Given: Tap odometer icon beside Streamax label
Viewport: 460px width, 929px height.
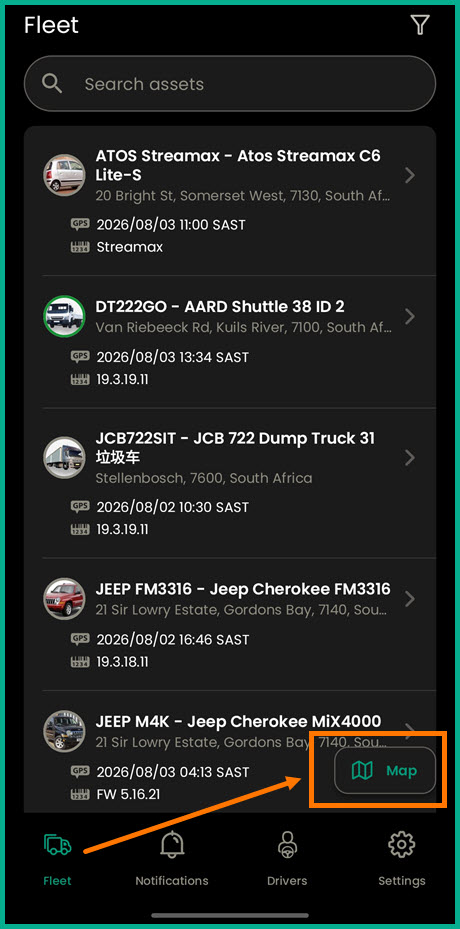Looking at the screenshot, I should [80, 246].
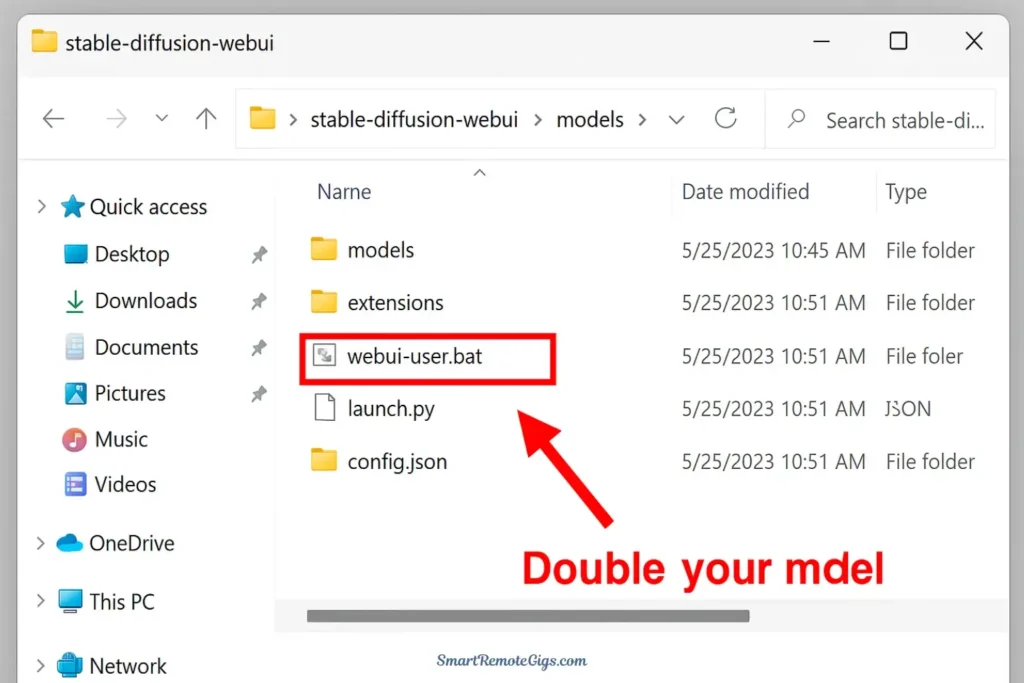The height and width of the screenshot is (683, 1024).
Task: Go to Pictures in sidebar
Action: 129,393
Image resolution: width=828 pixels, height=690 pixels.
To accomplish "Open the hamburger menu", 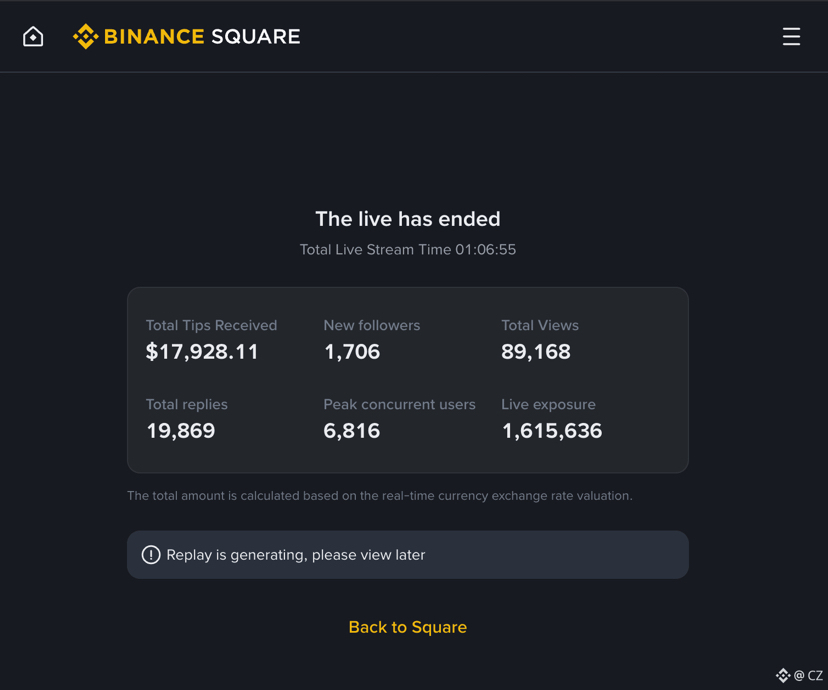I will 791,37.
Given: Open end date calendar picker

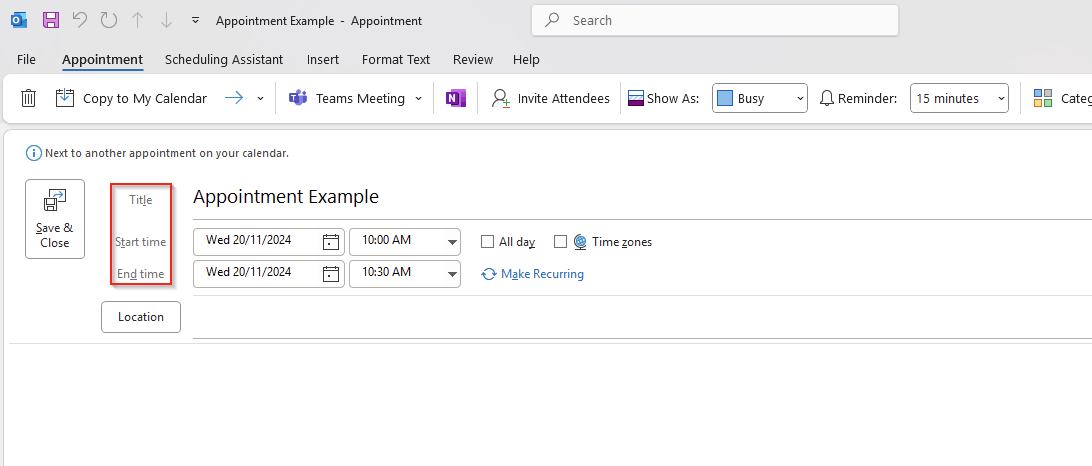Looking at the screenshot, I should click(331, 273).
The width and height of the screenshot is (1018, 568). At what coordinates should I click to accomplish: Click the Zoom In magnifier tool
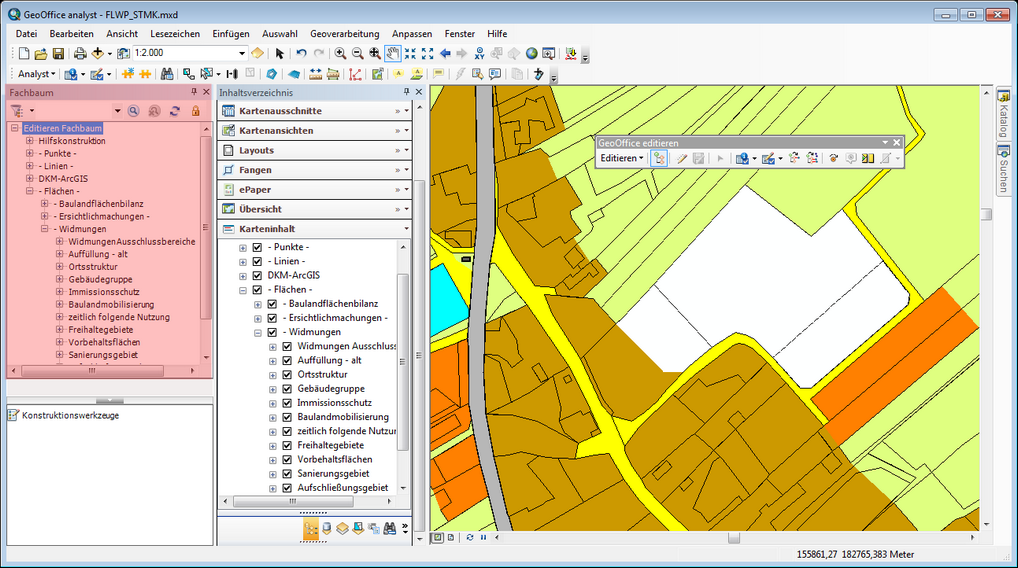pyautogui.click(x=340, y=53)
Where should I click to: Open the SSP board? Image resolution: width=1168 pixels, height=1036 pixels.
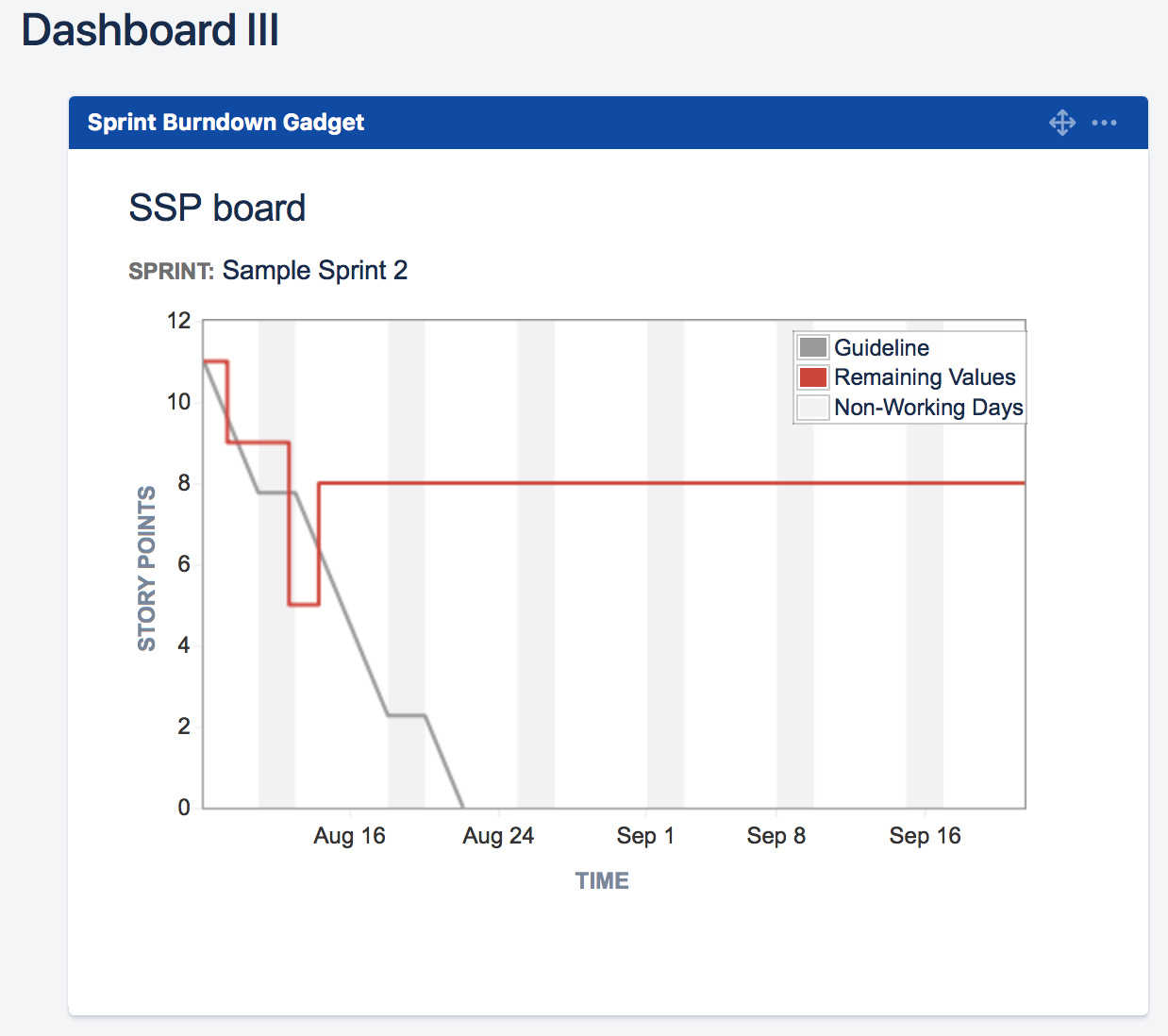click(217, 208)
________________________
■ WHAT TO DO
Please write out exactly the lines from the one containing "Where should I" through the last line of the records above, and leave out any pictures.

■ WRITTEN REPLY
Where should I click to: Open the SSP board? Image resolution: width=1168 pixels, height=1036 pixels.
click(217, 208)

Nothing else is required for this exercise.